Focus: Why Your Pupils Wobble

Physics 11, 41
A model that describes eye behavior during and after a sudden gaze shift could help improve the interpretation of eye motion measurements for cognitive tests and eye-tracking studies.
Shifty eyes. A new mechanical model explains why the pupil wobbles for a while after the eye completes a scanning motion known as a saccade.
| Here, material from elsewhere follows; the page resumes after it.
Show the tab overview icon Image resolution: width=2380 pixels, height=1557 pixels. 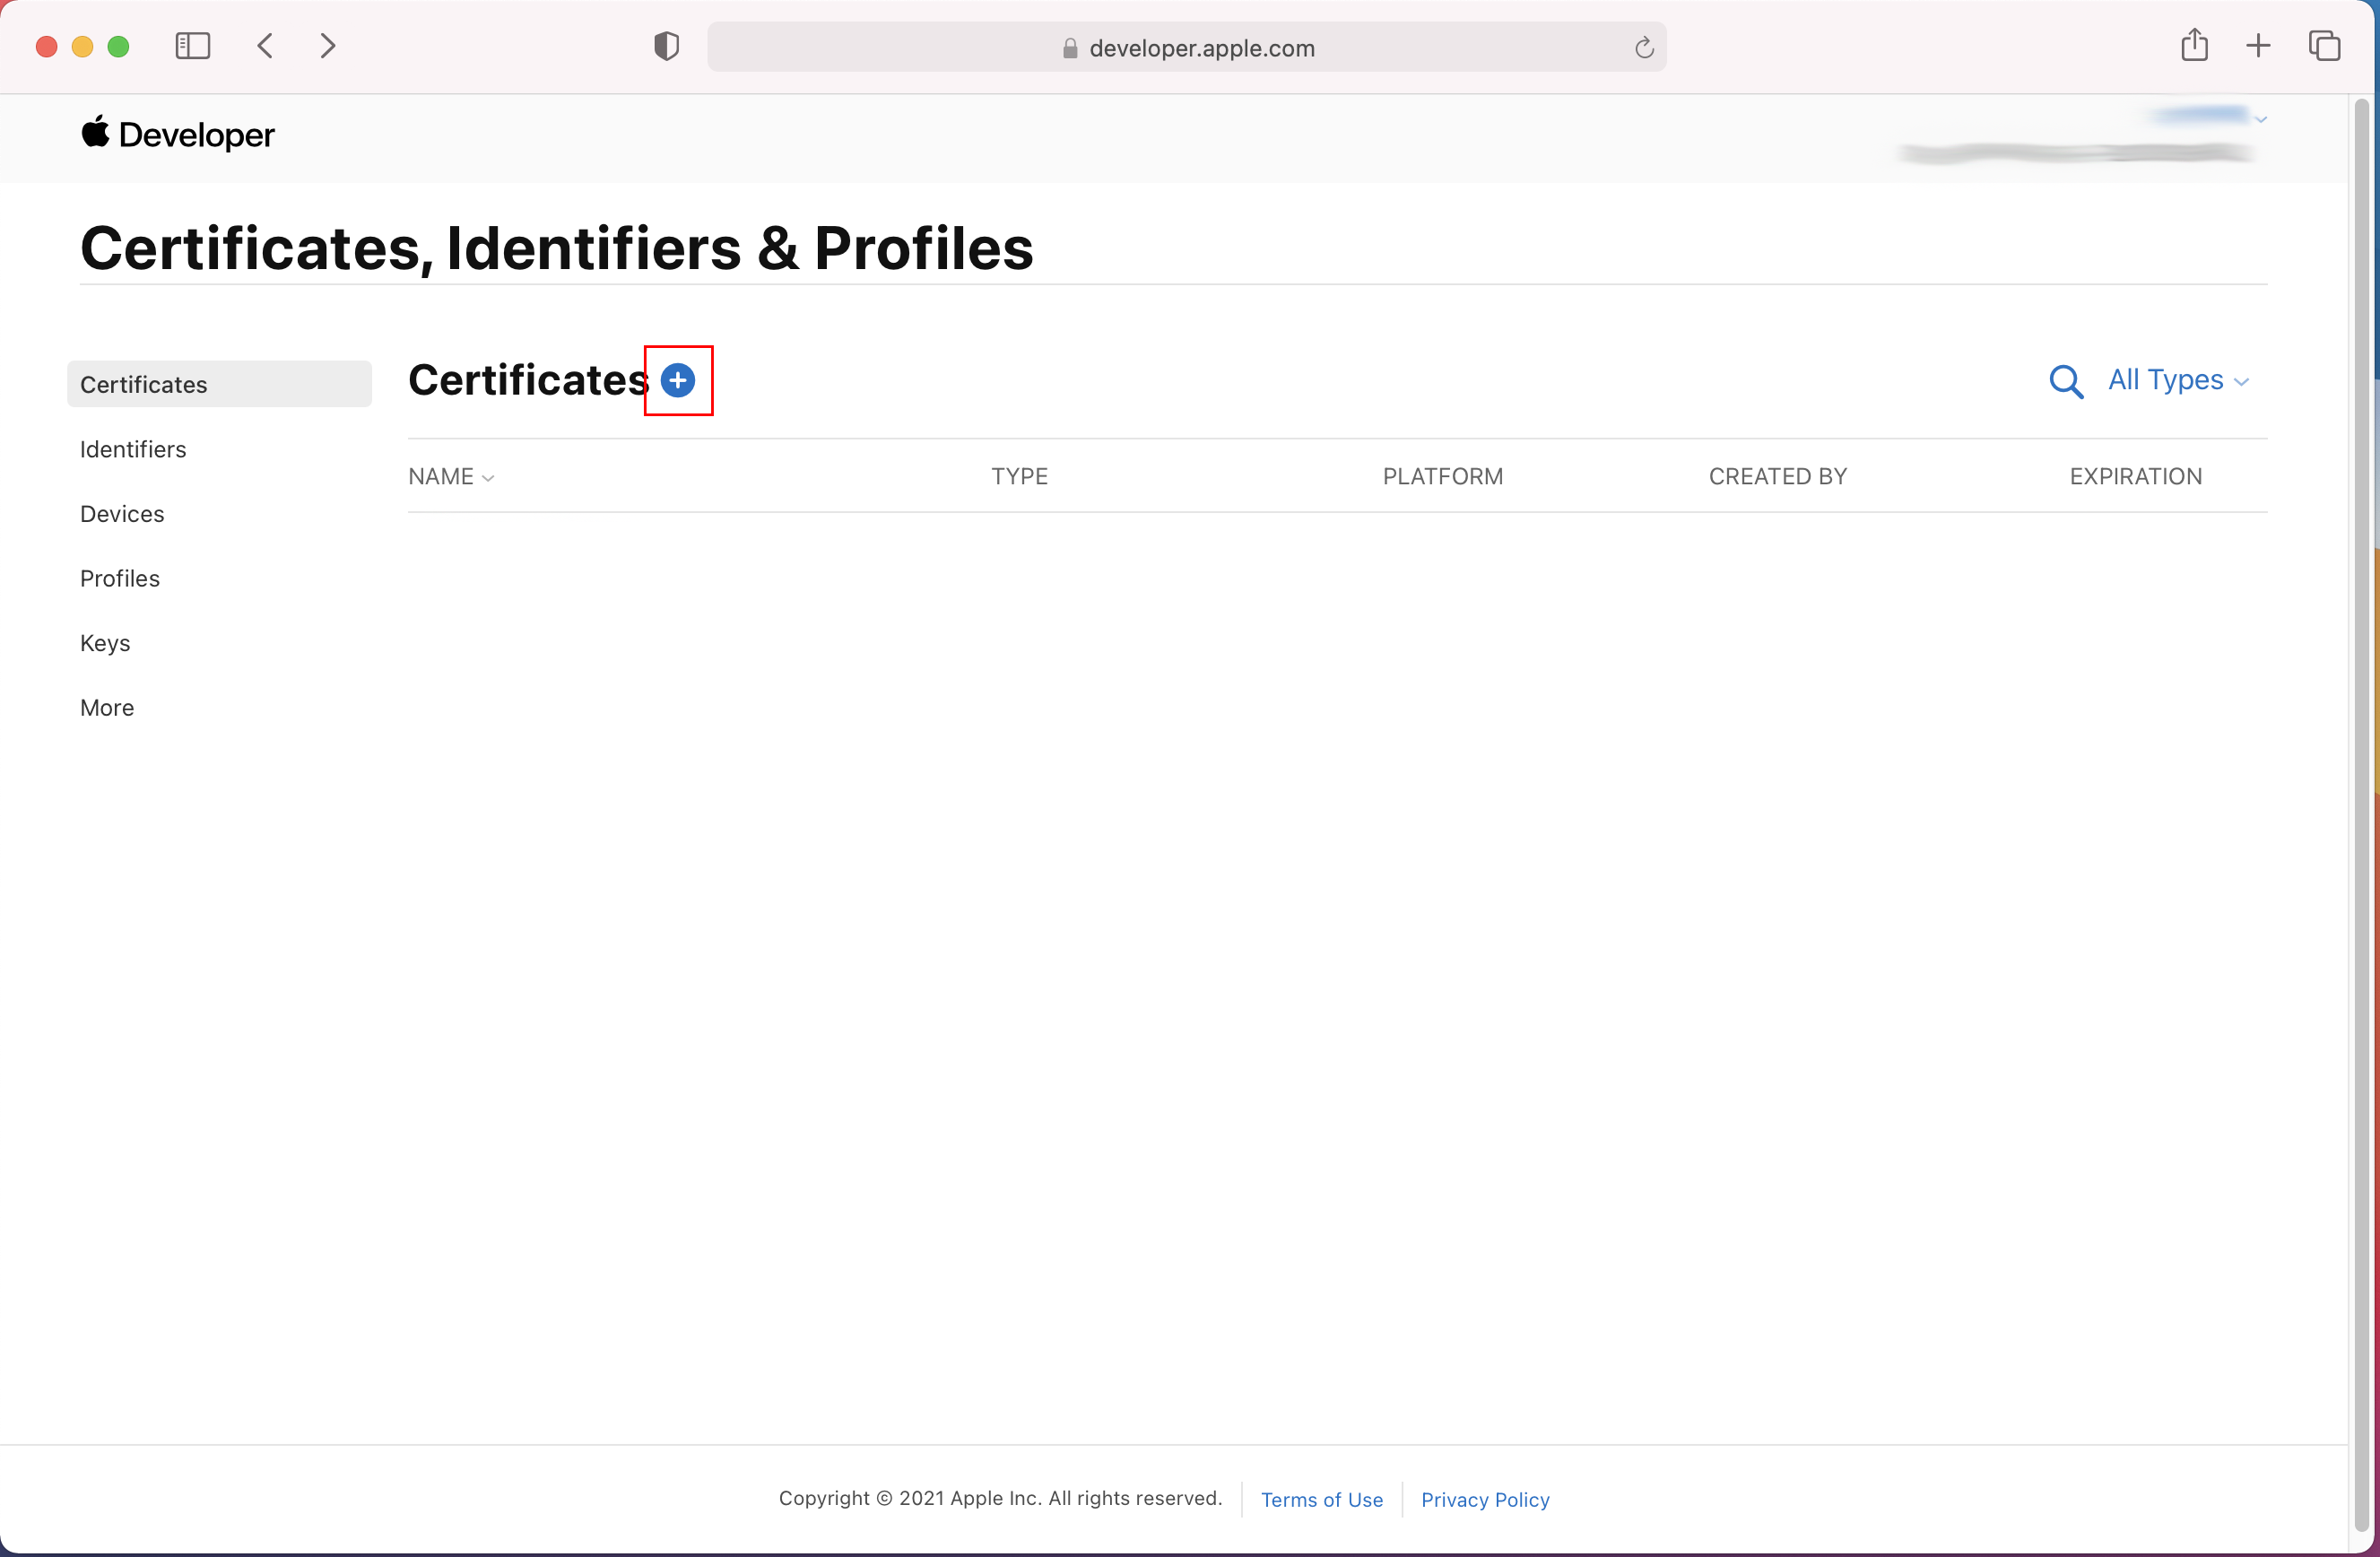tap(2323, 45)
When we read, our eyes don’t scan a page smoothly but perform a series of jumps, darting from one section of text to another. After each jump, known as a saccade, the pupil typically wobbles for a moment. Now researchers have developed a model for this wobble that involves only physical characteristics of the eyeball. The model could help scientists differentiate neurologically controlled eye movements from wobbles that are governed by the eye’s material properties.

Human eyes are rarely still. About three times per second, our gaze flits from one focal point to another as we take in the scene around us. These saccades are essential for perception, as only a small part of the retina is sensitive to color and details. They may also indicate changes in cognitive function, as eye motion can be affected by a concussion or a neurodegenerative disease, for example. But jump size and fixation time (the interval between saccades) vary appreciably from person to person and also depend on the visual task being performed. As a consequence of these variations, says vision expert Ralf Engbert of the University of Potsdam in Germany, “there is currently no broadly accepted standard for defining saccadic eye movement and, consequently, no generally accepted procedure for detecting saccades.”
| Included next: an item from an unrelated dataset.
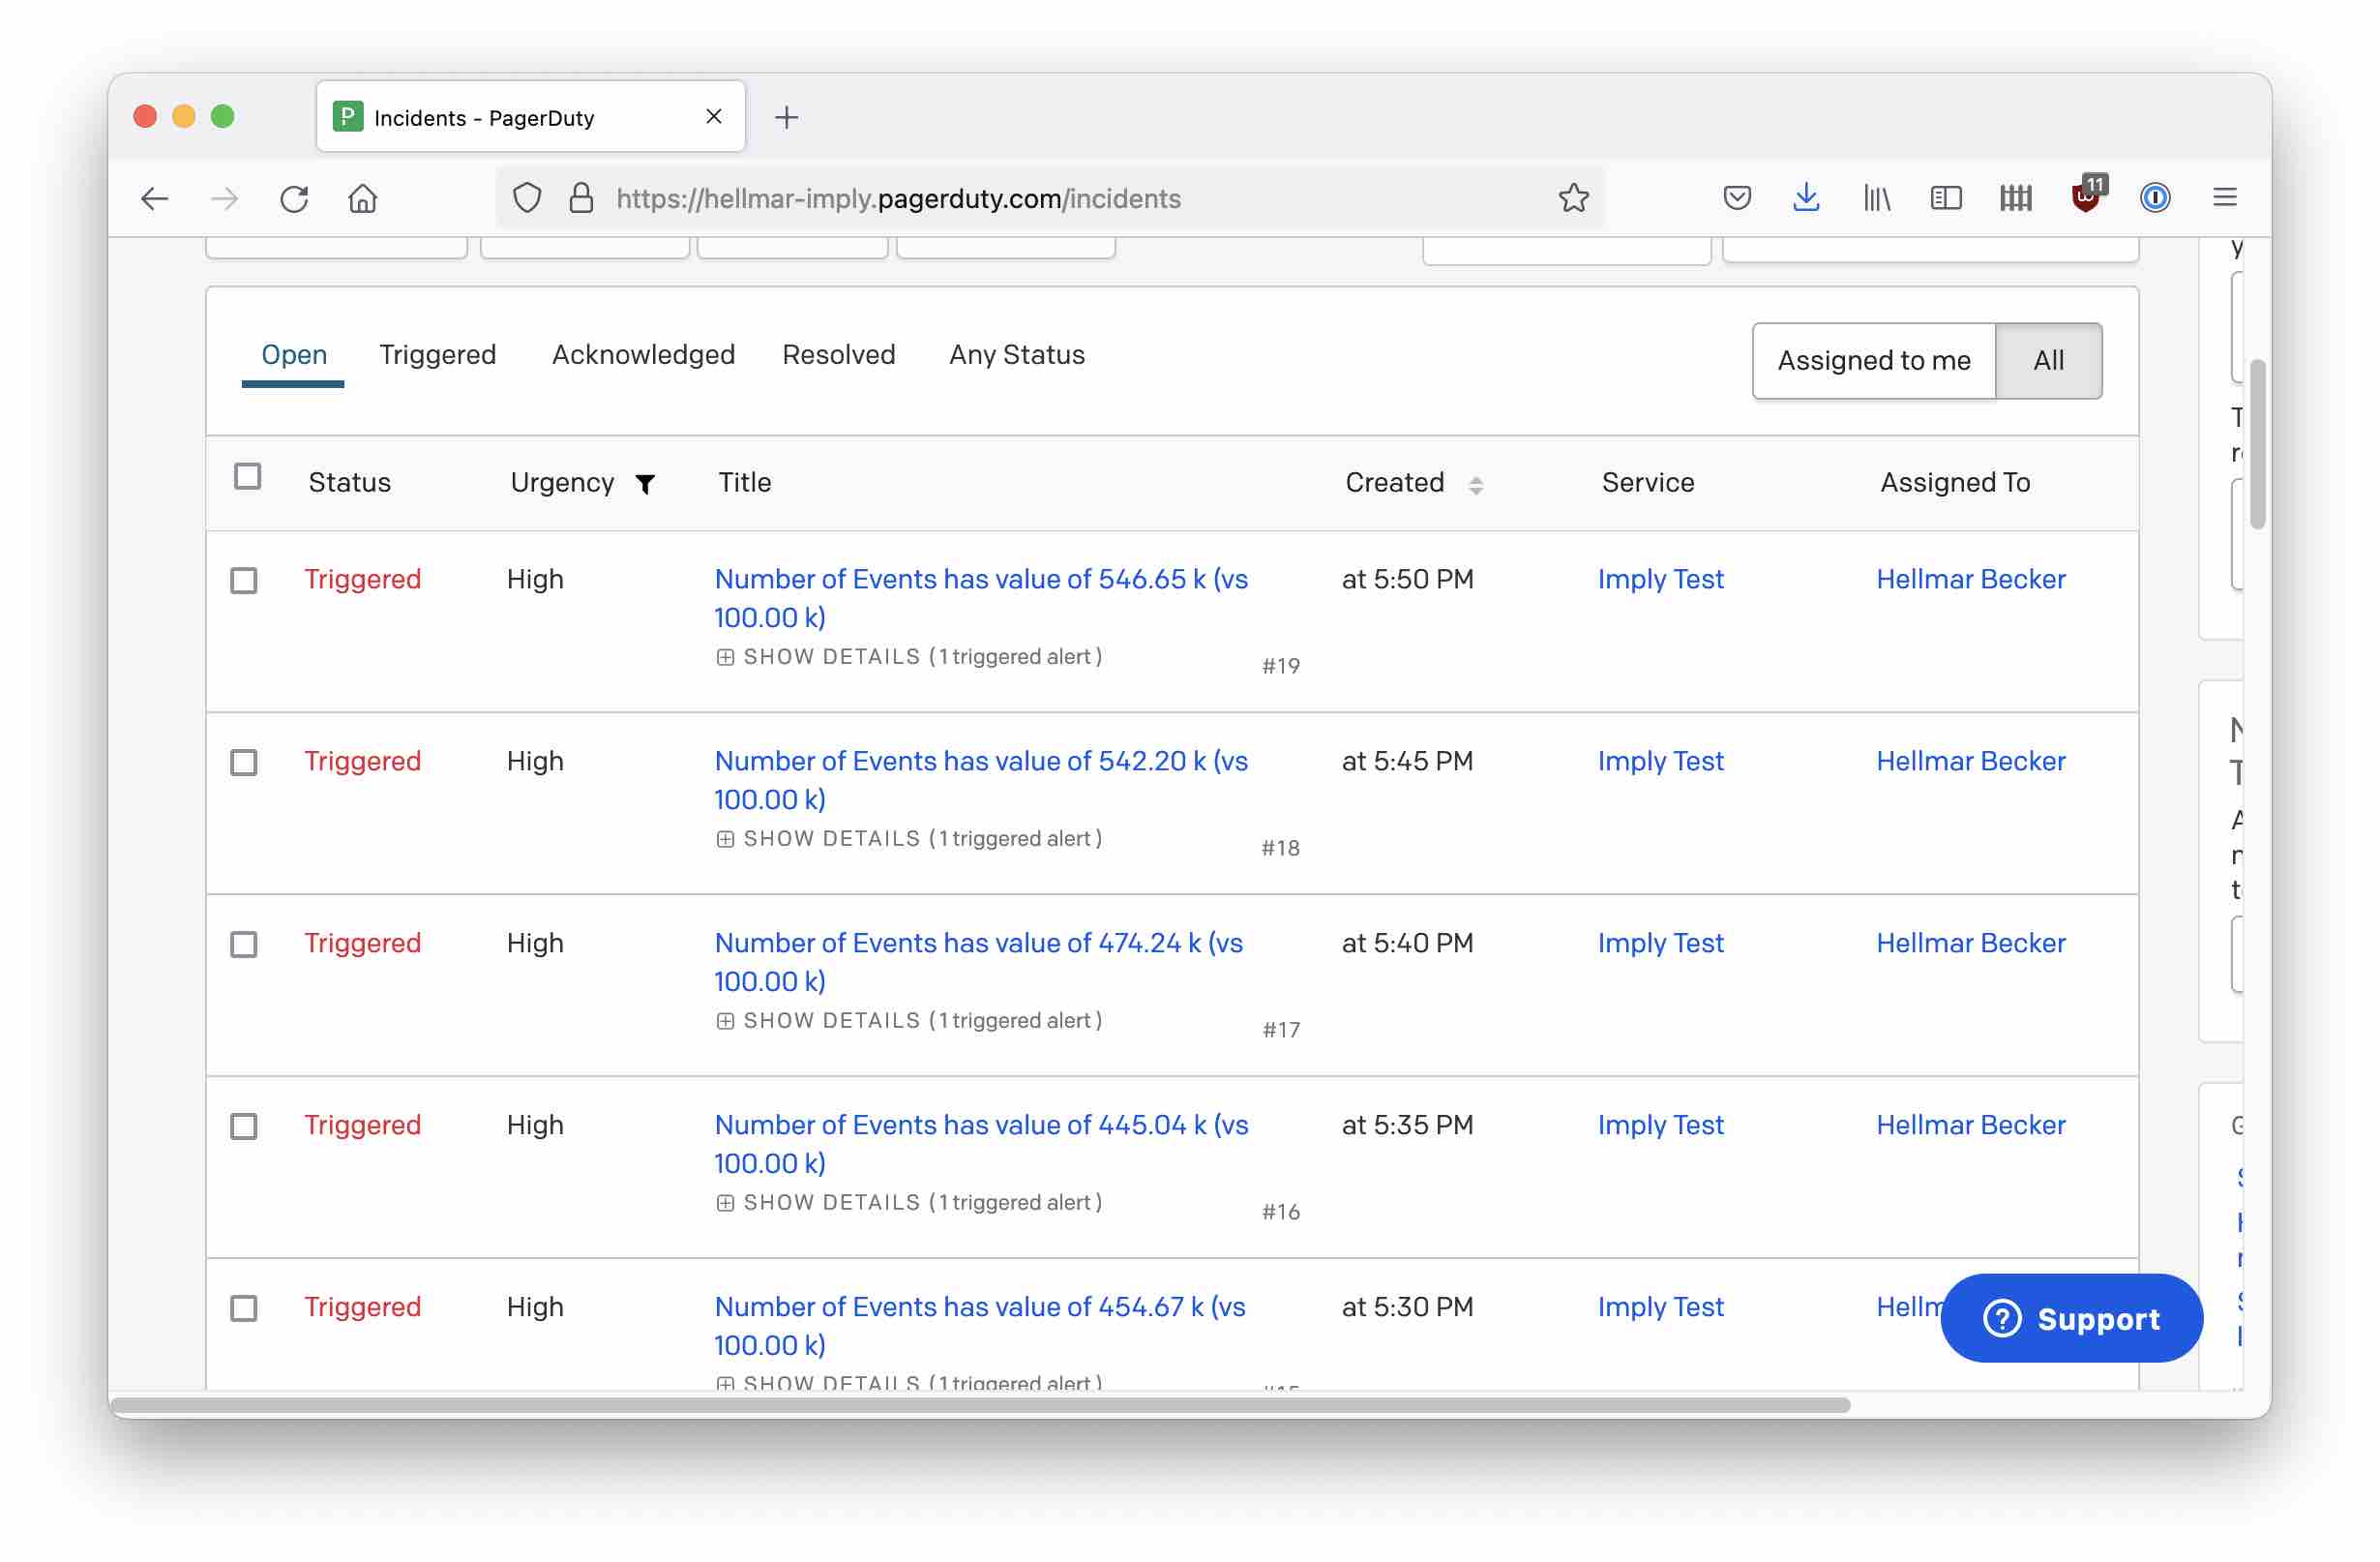The image size is (2380, 1562).
Task: Open the Imply Test service link in the first row
Action: click(x=1660, y=579)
The problem is further complicated by postsaccadic oscillations (PSOs), tiny wobbles of the pupil, lasting a few tens of milliseconds, that occur after a saccade. PSOs result from the pupil—the hole in the iris—moving back and forth relative to the iris's fixed outer edge. When the pupil briefly moves right-of-center, for example, the iris tissue to the right is slightly compressed, and the tissue to the left is slightly stretched. (Of course, the pupil is empty space, so it doesn’t actually push on the tissue; it’s motion is a result of the iris’s inertia.)

Since PSOs can last a substantial fraction of the fixation time, which varies from about 180 to 330 milliseconds (ms), they can interfere with the definition and detection of saccades. Researchers have generally taken them to be a consequence of the eyes’ mechanical properties, rather than a neurologically caused motion, but they have not proposed a quantitative model that reproduces the phenomenon. Biophysicist Sebastián Bouzat of the Bariloche Atomic Center in Argentina and his colleagues have now developed a model that replicates and quantitatively defines PSOs, making it possible to distinguish them from saccades.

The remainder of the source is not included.